Fig. 6. Elevated STAT3 signaling in MSC selected prostate cancer cell lines.

a, b pSTAT1 (a) and pSTAT3 (b) levels at baseline and in response to MSC CM (50%) over a 10 min (min) period in PAIII parental (F0) and MSC selected (F2) cell lines. Molecular weights are shown in kDa. Actin was used as a loading control. For densitometry, pSTAT and STAT levels were each normalized to their respective actin controls and time responses for F0 and F2 are compared to their respective 0’ minute controls that were set at a normalized value of 1. All experiments were repeated on at least three separate occasions with similar results. c, d STAT1 and STAT3 DNA binding activity in the PAIII (c) and DU145 (d) F0 and F2 cell lines was measured in response to MSC CM for 30 min. Results obtained via absorbance (ABS@450 nm) were normalized to respective controls. e, f STAT3 was silenced (si-STAT3) in PAIII (e) and DU145 (f) F0 parental and F2 MSC-selected cell lines and the resultant impact on STAT3 activity was measured. Blots show total STAT3. Experiments were independently repeated with similar results. g, h The effect of STAT3 silencing on PAIII (g) and DU145 (h) cell growth in the presence or absence of MSC CM compared to control treated cells using luminescence assay and relative light unit (RLU) measurement or MTT assay (n ≥ 3 biologically independent samples). Molecular weights are shown in kDa. Error bars in graphs represent the mean ± SEM and statistical analyses were performed by one-way ANOVA with multiple comparisons at 95% CI. Asterisks denote statistical significance (*p ≤ 0.05, **p ≤ 0.01, ***p ≤ 0.001, ****p ≤ 0.0001) while NS denotes not significant.
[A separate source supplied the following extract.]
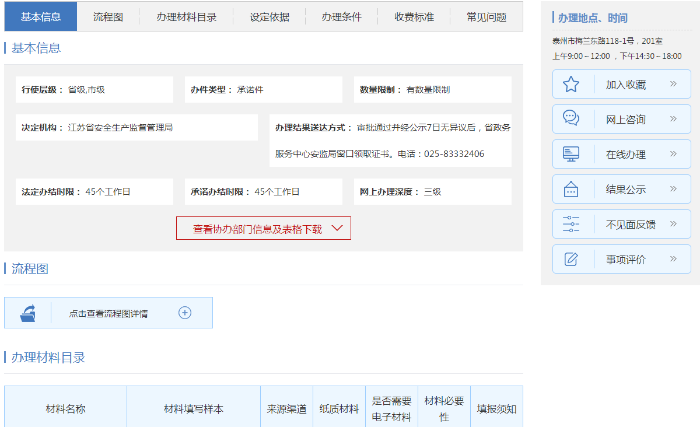Open the 点击查看流程图详情 link
Screen dimensions: 700x427
point(108,313)
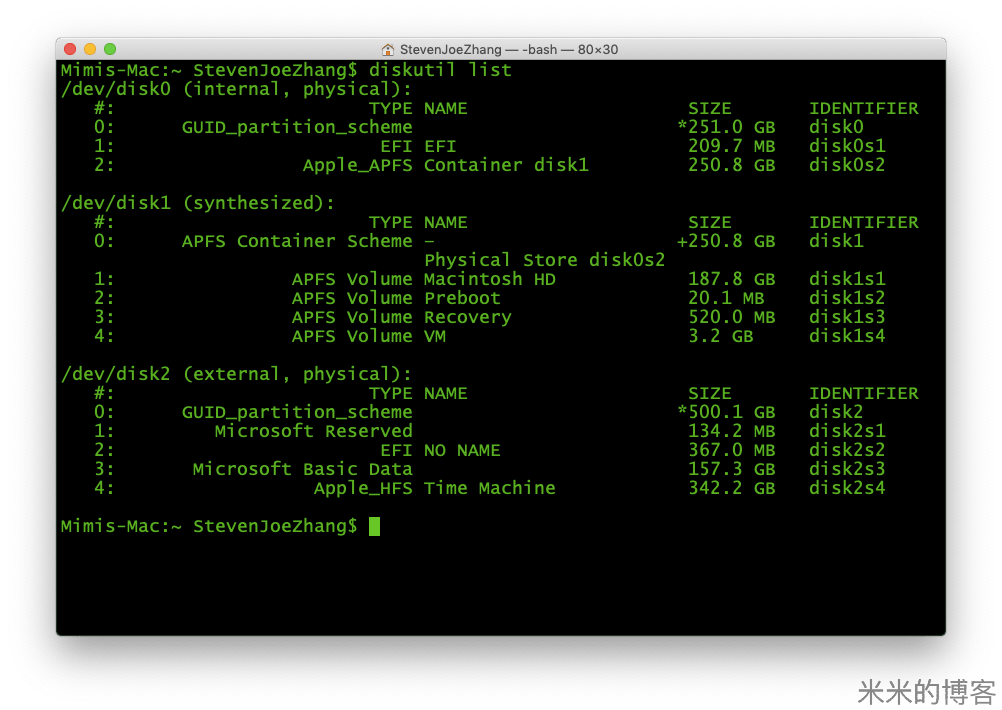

Fig. 7. STAT3 inhibition impairs the growth of MSC-selected prostate cancer in vitro and in vivo.

a, b Parental (F0) and MSC-selected (F2) cell lines treated with vehicle control (Control) or the JAK2 inhibitor ruxolitinib (RUX)/STAT3 inhibitor (S3I-201) for 24 h. c F0 and F2 DU145 control (scr-siRNA) or STAT3 silenced (si-STAT3) cells treated with vehicle or S3I-201 for 24 h. d F0 and F2 DU145 growth over time in the presence or absence of STAT3 inhibitor, S3I-201 (n = 10/group). Representative images of bioluminescence in each group are shown at day 35-time point. Arrow and dashed line represent time of treatment initiation. Graphs illustrate collected RLUs over time for each group. Error bars represent the mean ± SEM and linear regression was used for statistical analysis. e S3I-201 effect on F0 and F2 DU145 at day 42 normalized to respective controls. Box and whisker plots show min to max values obtained. f, g Ex vivo analyses from study endpoint of proliferative and apoptotic indices using phospohistone H3 (pHH3; red arrows; f) and cleaved caspase 3 (CC3; red, arrows, g), respectively. Pan-cytokeratin (green) was used to identify prostate cancer cells. Error bars represent the mean  ± SEM. Experiments (a–d) were repeated on at least three separate occasions with similar results. Error bars in graphs represent the mean ± SEM. Statistical analyses were performed by one-way ANOVA with multiple comparisons at 95% CI. Asterisks denote statistical significance (*p ≤ 0.05, **p ≤ 0.01, ***p ≤ 0.001, ****p ≤ 0.0001) while NS denotes not significant.